**DATA LISTING**
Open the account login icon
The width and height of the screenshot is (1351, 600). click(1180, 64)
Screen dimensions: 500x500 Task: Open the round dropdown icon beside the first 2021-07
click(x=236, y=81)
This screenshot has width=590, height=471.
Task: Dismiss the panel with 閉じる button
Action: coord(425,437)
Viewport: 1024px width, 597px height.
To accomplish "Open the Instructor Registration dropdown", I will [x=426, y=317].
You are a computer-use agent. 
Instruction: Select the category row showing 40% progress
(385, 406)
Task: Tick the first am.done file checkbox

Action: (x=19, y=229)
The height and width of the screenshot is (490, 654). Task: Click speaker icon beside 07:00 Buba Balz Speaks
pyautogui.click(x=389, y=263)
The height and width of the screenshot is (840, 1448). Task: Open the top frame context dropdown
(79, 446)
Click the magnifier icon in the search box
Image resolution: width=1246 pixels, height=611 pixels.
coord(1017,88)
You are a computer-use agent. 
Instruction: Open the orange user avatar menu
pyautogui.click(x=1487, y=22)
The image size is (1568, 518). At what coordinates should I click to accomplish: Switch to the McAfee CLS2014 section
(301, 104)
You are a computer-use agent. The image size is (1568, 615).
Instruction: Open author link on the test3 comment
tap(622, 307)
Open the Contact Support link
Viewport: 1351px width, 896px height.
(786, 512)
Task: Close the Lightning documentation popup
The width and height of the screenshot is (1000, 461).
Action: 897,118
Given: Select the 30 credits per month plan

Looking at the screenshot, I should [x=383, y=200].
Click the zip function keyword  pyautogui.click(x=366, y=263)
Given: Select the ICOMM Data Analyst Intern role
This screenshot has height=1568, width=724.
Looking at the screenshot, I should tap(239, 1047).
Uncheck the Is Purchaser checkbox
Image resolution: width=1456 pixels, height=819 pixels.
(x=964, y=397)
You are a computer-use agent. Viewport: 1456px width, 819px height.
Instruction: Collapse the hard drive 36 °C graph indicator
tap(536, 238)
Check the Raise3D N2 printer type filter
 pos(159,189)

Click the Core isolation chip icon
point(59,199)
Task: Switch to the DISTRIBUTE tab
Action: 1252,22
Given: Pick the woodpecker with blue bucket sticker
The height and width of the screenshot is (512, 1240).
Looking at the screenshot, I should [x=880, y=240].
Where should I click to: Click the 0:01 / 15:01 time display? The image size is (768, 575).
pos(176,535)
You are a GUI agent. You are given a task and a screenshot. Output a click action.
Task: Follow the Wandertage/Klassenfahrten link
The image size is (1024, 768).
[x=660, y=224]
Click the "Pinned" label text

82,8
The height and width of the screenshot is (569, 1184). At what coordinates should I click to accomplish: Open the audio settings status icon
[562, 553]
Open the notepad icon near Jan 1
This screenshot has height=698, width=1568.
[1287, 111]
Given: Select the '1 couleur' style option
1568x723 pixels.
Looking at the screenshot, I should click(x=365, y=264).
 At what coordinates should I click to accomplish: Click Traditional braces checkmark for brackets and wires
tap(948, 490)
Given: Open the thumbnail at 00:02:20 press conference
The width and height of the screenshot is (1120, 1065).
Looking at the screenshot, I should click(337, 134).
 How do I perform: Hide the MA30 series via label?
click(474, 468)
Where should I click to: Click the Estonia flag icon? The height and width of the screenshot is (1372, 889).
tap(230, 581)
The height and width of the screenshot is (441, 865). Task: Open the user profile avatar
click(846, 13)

**INSTRUCTION**
List everything from the line containing "You are a GUI" down to the end of the data as a numbered list, skipping any blank lines.

**TASK SOLUTION**
1. You are a GUI agent. You are given a task and a screenshot. Output a click action.
2. Task: Follow the Wandertage/Klassenfahrten link
3. The image size is (1024, 768).
4. [x=660, y=224]
5. Click the "Pinned" label text
6. 82,8
7. The height and width of the screenshot is (569, 1184). At what coordinates should I click to accomplish: Open the audio settings status icon
8. [562, 553]
9. Open the notepad icon near Jan 1
10. This screenshot has height=698, width=1568.
11. [1287, 111]
12. Given: Select the '1 couleur' style option
13. 1568x723 pixels.
14. Looking at the screenshot, I should click(x=365, y=264).
15.  At what coordinates should I click to accomplish: Click Traditional braces checkmark for brackets and wires
16. tap(948, 490)
17. Given: Open the thumbnail at 00:02:20 press conference
18. The width and height of the screenshot is (1120, 1065).
19. Looking at the screenshot, I should click(337, 134).
20.  How do I perform: Hide the MA30 series via label?
21. click(474, 468)
22. Where should I click to: Click the Estonia flag icon? The height and width of the screenshot is (1372, 889).
23. tap(230, 581)
24. The height and width of the screenshot is (441, 865). Task: Open the user profile avatar
25. click(846, 13)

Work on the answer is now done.